Хочу посвятить свою жизнь борьбе с врагами Родины.
2 марта 1946 года. В. Костров».
Имя — Люся Фридман — ассоциируется у меня с ожогом…
Ленька влетел ко мне часов в пять. Я только что вернулся из техникума и жарил на плитке макароны.
— Ну, знаешь ли! Вместо поисков любви, он жарит мучные трубочки!.. В тебя влюблен экземпляр неизмеримой красоты! Богата сказочно. Монте-Кристо в сравнении с ней — жалкий бродяга и, самое главное — ее особняк в четверти лье… Точнее: трамвайная остановка от твоей берлоги!
Ленька всего месяц в Ленинграде. Его эвакуировали во второй день войны и там, в далекой и сытной Туркмении, Ленька вырос, закончил десять классов и избавился от прыщей. Сейчас сдает экзамены в Театральный и крайне успешно. Ленька очень фасонит этим и не очень искренне сочувствует мне, у которого даже заявление не приняли. Костюм на Леньке шикарный: серый с искрой. Галстук бордо и новые американские туфли с медной пряжкой.

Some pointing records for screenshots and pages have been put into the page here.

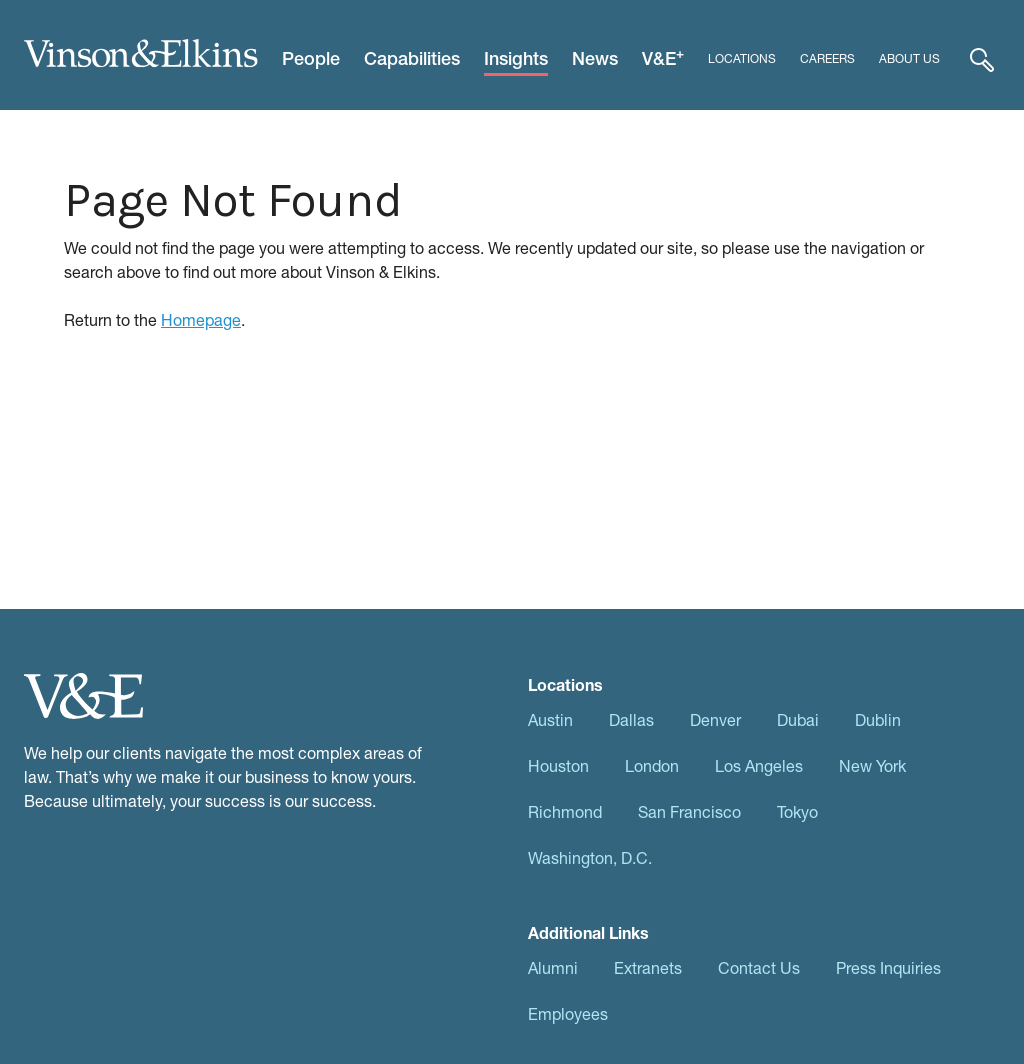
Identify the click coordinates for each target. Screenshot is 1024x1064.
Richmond (565, 811)
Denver (715, 719)
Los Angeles (759, 765)
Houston (558, 765)
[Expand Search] (982, 59)
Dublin (878, 719)
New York (872, 765)
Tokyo (797, 811)
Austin (550, 719)
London (652, 765)
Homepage (201, 319)
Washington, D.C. (590, 857)
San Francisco (689, 811)
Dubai (798, 719)
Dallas (631, 719)
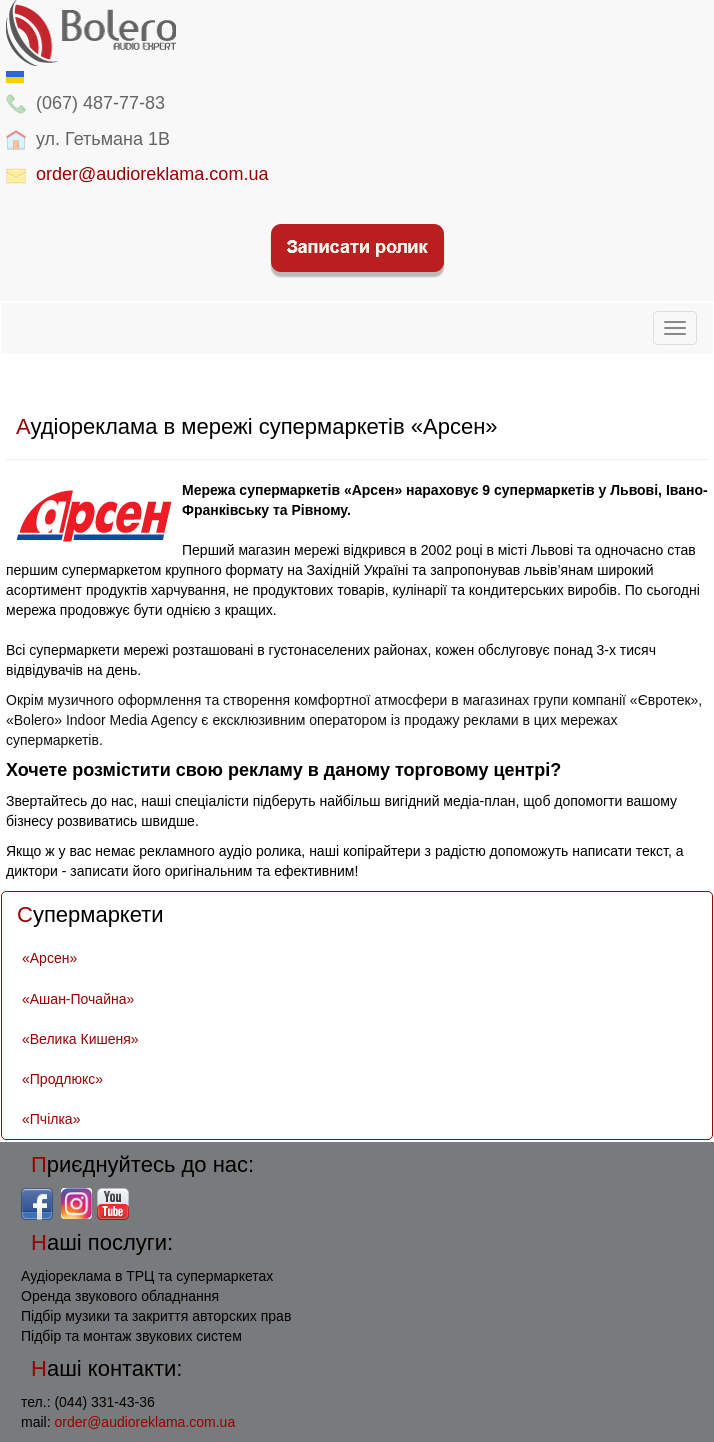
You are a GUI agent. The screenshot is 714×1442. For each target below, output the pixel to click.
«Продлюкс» (62, 1079)
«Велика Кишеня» (80, 1039)
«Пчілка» (51, 1119)
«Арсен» (49, 958)
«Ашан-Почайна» (78, 999)
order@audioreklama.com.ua (152, 174)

— Быть должны мы у них в девятнадцать ноль-ноль! Но будем в девятнадцать десять. Приходить вовремя — плохой тон. Ты не реагируешь?
Я посыпаю сахарным песком макароны и думаю о другом… (Он везде и всем называет меня другом. Все время, как приехал, твердит о дружбе и жалуется, что в «изгнании» был один. Но почему все-таки он ни разу не спросил, как я жил тут, как умерла мама, что я думаю делать. Вот и сейчас… Он даже не догадывается, что мне и надеть-то нечего.)
— Нет, вы посмотрите на него! Он даже не ощущает романтического стечения обстоятельств!
Гость вырвал вилку из рук, ткнул в макароны и упал на диван.
— А ничего… Итальянцы — не дураки! Но ты… Извини меня. Итак, на днях ты шел по улице. Ковбойка, закатанные рукава. Выгоревший волос и печальные глаза. Тебя узнают и влюбляются. Она ведь в нашей школе училась… Я дал слово, что приведу тебя сегодня. Будет папа, будет мама, очаровательная сестренка и три девочки для меня.
— Я не иду.
— Не идешь?
Ленька перестал хрустеть макаронами. Он был очень смешон с набитым ртом.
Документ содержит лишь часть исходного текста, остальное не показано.